**Page text:**
1972 aviation accident over Canada

American Airlines Flight 96 was a regular domestic flight operated by American Airlines from Los Angeles to New York via Detroit and Buffalo. On June 12, 1972, after takeoff from Detroit, Michigan, the left rear cargo door of the McDonnell Douglas DC-10 operating the flight blew open and broke off above Windsor, Ontario. The accident is thus sometimes referred to as the Windsor incident, although according to the National Transportation Safety Board (NTSB) it was technically an accident, not an incident.

The rapid decompression in the cargo hold caused a partial collapse of the passenger compartment floor, which in turn jammed or restricted some of the control cables which were connected to various flight control hydraulic actuators. The jamming of the rudder control cable caused the rudder to deflect to its maximum right position. The control cables to the number two engine in the tail were severed, causing that engine to shut down. There was no rupture of any hydraulic system, so the pilots still had control of the ailerons, the right elevator, and the horizontal stabilizer. Because the right elevator cable was partially restricted, however, both pilots had to apply back pressure on the yoke for the landing flare. Additionally, the approach and landing had to be made at a higher speed to prevent the sink rate from becoming excessive. The tendency to turn right was offset by using 45 degrees of left aileron, combined with asymmetric thrust of the two wing engines. In spite of the partial restriction of the controls, the pilots managed to return to Detroit Metropolitan Airport and land safely, with no major injuries. The aircraft was repaired and returned to service until 1993.

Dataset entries

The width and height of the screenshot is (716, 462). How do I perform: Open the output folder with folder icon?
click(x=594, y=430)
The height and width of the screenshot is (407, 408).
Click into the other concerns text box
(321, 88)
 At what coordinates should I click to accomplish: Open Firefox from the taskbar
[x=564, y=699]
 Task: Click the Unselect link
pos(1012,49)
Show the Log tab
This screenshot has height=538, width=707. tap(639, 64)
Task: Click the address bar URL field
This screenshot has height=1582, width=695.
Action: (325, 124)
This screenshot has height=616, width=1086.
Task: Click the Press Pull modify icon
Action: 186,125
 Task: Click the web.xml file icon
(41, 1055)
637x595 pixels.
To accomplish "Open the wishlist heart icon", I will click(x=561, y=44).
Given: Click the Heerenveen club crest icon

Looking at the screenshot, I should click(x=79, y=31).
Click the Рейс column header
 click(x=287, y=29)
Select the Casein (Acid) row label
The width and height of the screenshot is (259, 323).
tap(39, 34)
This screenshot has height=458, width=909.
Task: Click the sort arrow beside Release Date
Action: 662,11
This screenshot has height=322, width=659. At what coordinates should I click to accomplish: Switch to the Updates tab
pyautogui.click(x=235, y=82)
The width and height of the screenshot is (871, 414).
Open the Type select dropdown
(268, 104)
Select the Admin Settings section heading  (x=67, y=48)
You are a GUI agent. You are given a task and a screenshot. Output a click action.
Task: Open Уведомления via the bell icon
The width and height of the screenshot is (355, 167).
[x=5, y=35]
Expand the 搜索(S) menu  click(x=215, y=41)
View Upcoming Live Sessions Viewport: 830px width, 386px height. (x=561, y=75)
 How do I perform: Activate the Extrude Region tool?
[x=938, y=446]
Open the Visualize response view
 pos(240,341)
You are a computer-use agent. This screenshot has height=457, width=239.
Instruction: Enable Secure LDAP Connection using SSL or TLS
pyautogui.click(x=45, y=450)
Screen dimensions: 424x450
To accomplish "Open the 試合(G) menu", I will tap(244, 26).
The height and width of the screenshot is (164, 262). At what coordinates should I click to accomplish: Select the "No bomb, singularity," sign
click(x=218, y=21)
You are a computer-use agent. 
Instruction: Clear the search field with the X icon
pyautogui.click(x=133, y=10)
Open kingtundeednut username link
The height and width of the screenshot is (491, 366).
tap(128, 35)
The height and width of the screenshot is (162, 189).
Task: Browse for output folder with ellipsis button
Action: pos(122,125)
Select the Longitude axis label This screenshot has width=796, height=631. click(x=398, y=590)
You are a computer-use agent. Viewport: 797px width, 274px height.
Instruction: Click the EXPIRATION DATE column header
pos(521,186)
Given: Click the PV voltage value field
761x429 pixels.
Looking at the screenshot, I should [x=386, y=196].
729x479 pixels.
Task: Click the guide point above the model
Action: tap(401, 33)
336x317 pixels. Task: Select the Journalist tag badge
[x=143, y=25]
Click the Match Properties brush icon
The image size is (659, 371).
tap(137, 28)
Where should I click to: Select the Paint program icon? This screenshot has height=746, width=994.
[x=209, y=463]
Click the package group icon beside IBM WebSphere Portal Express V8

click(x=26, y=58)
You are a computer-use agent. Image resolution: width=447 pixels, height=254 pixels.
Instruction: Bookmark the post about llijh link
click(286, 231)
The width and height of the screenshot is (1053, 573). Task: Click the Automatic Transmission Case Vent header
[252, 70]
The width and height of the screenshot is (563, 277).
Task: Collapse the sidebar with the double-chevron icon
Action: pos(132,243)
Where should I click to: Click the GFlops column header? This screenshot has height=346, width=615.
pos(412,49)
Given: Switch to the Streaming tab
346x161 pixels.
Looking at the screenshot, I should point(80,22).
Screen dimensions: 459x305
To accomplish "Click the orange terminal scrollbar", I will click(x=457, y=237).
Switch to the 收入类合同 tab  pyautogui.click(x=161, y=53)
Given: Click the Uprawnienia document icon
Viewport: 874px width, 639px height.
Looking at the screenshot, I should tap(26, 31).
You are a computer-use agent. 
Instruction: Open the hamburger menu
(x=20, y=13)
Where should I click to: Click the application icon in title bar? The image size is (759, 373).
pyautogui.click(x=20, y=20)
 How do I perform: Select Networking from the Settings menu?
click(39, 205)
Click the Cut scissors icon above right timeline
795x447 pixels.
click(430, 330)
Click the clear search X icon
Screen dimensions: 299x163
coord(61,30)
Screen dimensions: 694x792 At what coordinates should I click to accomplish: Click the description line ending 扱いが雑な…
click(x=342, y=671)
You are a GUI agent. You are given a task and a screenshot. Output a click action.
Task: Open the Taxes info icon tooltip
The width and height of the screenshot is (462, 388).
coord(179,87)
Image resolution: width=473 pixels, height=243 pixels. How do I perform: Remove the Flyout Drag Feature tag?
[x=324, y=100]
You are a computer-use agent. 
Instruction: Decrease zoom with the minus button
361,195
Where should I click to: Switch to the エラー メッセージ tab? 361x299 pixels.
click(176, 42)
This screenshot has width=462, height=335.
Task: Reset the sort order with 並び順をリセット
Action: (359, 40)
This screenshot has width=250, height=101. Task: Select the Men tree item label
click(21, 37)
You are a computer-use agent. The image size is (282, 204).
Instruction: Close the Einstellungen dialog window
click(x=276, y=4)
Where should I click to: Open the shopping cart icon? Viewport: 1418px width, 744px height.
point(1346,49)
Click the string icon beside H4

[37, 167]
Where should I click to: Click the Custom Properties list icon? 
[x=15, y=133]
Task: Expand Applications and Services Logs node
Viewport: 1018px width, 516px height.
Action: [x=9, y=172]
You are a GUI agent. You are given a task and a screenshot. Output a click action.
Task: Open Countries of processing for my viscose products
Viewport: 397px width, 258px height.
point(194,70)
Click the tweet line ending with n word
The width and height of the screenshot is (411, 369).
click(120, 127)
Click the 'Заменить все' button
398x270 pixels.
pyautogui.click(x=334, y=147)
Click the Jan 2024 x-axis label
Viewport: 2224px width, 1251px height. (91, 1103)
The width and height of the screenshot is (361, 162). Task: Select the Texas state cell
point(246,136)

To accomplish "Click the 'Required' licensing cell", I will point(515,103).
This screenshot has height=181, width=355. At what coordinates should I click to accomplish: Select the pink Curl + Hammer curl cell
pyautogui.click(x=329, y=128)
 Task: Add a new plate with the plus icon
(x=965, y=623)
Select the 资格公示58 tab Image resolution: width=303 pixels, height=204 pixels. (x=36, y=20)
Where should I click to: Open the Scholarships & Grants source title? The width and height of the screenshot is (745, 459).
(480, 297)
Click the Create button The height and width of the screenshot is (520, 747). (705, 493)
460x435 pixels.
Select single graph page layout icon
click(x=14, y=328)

**Set of tasks:**
(1) Answer these questions using the Flight 96 account.
(a) Above which city did the cargo door blow open and break off?
(b) At which airport did the pilots land the aircraft?
(c) Until what year did the repaired aircraft remain in service?
(2) Echo the portion of the Flight 96 account from "1972 aviation accident" up to and including "not an incident.".
(3) Decide whether each statement agrees with the Flight 96 account, answering yes or no and quoting the deciding words.
(a) The number two engine shut down after its control cables were severed.
(b) One of the hydraulic systems ruptured during the accident.
(c) The jammed rudder deflected to its maximum left position.
None of the dataset entries are required for the work on the Flight 96 account.

**Solution set:**
(1)
(a) Windsor, Ontario
(b) Detroit Metropolitan Airport
(c) 1993

(2)
1972 aviation accident over Canada

American Airlines Flight 96 was a regular domestic flight operated by American Airlines from Los Angeles to New York via Detroit and Buffalo. On June 12, 1972, after takeoff from Detroit, Michigan, the left rear cargo door of the McDonnell Douglas DC-10 operating the flight blew open and broke off above Windsor, Ontario. The accident is thus sometimes referred to as the Windsor incident, although according to the National Transportation Safety Board (NTSB) it was technically an accident, not an incident.

(3)
(a) Yes: "The control cables to the number two engine in the tail were severed, causing that engine to shut down."
(b) No: "There was no rupture of any hydraulic system"
(c) No: "caused the rudder to deflect to its maximum right position"